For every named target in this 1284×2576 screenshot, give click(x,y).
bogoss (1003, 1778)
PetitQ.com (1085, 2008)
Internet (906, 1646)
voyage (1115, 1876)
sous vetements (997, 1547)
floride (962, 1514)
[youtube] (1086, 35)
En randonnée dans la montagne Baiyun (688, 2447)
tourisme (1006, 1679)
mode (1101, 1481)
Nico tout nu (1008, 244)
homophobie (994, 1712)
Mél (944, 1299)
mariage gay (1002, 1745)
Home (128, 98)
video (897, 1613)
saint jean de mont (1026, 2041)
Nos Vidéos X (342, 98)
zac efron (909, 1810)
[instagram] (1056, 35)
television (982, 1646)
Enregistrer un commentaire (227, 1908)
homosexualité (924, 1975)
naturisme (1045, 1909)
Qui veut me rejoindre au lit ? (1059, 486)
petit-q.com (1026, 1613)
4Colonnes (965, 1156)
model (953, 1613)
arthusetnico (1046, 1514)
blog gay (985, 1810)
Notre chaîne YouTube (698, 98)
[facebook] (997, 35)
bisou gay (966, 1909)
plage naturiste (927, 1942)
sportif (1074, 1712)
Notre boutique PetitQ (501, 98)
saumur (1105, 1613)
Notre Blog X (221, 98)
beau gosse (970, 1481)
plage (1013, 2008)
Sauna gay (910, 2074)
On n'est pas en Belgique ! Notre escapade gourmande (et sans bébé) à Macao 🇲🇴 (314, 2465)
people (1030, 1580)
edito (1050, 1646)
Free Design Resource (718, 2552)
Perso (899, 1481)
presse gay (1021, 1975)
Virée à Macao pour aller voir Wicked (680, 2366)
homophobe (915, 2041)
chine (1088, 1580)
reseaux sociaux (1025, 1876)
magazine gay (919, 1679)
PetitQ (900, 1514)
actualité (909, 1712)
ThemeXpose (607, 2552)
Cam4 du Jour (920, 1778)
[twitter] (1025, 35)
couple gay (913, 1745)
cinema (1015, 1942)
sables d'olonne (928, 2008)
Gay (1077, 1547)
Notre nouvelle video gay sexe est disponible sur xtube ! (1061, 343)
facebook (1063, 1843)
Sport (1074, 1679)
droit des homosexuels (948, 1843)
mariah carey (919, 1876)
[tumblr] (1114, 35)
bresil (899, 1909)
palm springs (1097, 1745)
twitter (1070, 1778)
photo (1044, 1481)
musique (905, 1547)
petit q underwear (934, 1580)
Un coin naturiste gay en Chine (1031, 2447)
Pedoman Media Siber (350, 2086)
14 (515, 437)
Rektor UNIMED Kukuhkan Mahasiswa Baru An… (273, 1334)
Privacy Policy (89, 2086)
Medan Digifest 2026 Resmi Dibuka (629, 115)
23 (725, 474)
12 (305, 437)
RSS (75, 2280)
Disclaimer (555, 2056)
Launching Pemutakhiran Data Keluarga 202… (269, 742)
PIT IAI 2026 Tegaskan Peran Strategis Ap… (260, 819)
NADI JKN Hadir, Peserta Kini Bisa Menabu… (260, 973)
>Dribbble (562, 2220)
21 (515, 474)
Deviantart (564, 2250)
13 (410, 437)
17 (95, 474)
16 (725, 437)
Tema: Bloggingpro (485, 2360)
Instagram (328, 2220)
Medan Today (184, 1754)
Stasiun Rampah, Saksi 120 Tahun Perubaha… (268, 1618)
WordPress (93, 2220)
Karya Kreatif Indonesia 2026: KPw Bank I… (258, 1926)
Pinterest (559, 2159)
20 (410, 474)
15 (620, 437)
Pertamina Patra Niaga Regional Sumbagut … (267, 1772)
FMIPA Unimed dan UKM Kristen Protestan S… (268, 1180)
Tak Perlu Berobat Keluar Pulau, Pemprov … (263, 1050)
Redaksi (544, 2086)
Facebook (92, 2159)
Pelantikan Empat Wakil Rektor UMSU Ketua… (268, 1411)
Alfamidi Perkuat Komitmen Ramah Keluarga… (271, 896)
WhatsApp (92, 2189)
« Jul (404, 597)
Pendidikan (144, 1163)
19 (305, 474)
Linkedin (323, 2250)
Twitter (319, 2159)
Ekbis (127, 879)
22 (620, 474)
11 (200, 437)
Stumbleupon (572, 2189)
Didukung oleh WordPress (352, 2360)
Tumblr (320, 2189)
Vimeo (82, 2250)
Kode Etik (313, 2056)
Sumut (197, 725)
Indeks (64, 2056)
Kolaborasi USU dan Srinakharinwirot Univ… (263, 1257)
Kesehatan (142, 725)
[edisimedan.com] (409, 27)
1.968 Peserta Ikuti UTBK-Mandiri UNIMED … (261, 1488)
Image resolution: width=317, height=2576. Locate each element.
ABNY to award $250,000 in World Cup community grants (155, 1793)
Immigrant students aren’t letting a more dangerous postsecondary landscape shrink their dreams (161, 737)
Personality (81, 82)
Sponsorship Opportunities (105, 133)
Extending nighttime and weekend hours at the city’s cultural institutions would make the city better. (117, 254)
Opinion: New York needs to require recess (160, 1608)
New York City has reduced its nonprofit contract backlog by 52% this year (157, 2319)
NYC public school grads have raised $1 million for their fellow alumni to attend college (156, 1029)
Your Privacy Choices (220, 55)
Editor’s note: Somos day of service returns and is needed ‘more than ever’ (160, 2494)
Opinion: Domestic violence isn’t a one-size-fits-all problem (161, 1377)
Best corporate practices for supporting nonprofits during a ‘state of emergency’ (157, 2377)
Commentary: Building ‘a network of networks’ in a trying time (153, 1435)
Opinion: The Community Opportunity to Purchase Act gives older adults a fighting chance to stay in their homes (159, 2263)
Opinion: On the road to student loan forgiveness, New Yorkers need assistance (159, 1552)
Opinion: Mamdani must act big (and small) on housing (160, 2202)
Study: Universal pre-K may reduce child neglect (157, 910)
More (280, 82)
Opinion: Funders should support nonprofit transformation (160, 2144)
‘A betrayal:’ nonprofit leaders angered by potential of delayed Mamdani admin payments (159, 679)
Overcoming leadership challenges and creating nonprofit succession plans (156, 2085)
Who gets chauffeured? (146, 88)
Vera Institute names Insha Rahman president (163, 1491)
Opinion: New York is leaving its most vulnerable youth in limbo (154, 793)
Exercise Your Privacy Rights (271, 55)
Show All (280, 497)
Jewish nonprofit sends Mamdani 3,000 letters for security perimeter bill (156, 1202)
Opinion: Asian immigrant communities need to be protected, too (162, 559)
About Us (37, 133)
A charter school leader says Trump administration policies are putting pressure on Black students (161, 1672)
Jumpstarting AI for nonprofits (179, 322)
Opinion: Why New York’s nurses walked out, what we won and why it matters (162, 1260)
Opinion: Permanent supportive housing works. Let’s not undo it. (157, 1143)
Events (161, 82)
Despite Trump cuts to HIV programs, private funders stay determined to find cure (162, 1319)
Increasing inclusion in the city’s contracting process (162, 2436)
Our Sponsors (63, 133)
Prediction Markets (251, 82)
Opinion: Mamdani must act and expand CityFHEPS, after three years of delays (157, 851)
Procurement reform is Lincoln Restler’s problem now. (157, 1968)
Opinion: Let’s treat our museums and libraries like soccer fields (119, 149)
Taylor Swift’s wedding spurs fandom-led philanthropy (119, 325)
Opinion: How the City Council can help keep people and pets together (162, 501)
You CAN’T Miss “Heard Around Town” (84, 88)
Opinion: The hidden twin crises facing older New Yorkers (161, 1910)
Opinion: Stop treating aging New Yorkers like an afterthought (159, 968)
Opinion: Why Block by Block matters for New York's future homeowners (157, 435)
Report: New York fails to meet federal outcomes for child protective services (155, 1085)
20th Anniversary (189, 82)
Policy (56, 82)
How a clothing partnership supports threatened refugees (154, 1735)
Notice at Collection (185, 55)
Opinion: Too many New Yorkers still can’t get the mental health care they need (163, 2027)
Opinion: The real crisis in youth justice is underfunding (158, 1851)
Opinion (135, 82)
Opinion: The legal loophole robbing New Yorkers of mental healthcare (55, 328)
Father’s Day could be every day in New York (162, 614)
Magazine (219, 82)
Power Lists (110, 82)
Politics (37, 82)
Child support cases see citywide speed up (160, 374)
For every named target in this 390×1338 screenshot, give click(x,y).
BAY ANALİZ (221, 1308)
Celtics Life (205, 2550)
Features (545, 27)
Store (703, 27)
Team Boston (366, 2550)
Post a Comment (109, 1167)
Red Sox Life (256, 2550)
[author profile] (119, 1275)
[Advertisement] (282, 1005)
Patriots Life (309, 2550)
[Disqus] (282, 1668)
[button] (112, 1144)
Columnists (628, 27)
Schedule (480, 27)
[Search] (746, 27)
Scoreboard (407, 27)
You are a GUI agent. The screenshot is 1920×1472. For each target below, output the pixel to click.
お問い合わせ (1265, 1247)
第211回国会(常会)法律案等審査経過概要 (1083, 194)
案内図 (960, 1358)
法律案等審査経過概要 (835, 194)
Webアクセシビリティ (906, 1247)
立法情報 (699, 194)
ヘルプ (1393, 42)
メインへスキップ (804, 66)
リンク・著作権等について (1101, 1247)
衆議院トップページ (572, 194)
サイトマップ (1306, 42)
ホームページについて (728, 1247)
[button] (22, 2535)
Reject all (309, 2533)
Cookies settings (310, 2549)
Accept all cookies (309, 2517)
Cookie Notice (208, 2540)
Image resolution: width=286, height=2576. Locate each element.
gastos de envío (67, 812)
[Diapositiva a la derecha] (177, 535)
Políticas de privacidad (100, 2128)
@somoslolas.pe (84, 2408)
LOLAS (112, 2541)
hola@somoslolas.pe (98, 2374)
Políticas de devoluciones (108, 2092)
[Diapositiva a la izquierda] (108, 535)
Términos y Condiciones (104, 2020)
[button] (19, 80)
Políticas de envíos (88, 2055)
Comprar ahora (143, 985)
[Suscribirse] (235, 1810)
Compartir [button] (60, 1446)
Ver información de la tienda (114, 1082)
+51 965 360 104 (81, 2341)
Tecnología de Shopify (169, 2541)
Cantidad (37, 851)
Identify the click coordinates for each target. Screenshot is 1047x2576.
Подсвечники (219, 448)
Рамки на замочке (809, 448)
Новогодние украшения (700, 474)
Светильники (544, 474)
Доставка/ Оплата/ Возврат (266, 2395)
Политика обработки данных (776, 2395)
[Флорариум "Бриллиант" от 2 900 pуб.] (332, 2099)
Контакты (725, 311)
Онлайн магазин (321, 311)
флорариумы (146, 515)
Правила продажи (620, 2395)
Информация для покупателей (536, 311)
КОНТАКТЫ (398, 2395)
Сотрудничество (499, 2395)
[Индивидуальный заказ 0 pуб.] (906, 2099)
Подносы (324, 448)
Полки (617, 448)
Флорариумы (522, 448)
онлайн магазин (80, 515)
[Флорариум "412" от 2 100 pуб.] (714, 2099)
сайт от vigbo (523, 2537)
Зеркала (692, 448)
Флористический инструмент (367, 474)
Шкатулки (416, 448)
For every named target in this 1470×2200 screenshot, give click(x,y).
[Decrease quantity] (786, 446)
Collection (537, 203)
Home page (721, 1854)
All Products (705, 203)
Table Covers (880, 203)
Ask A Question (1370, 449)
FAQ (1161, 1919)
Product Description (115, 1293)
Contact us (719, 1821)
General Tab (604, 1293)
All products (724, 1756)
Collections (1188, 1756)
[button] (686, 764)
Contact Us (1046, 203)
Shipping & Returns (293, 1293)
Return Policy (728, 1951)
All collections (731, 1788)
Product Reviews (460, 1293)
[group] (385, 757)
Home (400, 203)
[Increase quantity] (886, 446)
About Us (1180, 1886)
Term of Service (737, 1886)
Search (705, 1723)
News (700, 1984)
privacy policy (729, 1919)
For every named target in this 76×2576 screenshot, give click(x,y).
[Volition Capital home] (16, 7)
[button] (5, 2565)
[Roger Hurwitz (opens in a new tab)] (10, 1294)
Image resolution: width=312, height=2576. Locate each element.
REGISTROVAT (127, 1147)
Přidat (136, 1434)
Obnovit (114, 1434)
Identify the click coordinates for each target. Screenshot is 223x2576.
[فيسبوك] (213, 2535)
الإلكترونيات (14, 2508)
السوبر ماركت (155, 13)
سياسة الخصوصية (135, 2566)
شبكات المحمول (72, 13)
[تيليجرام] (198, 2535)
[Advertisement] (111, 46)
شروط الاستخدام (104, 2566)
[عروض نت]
━━━
Activity. Look over the records above and say, with no extra words, how many lines include "WordPress".

Task solution. 2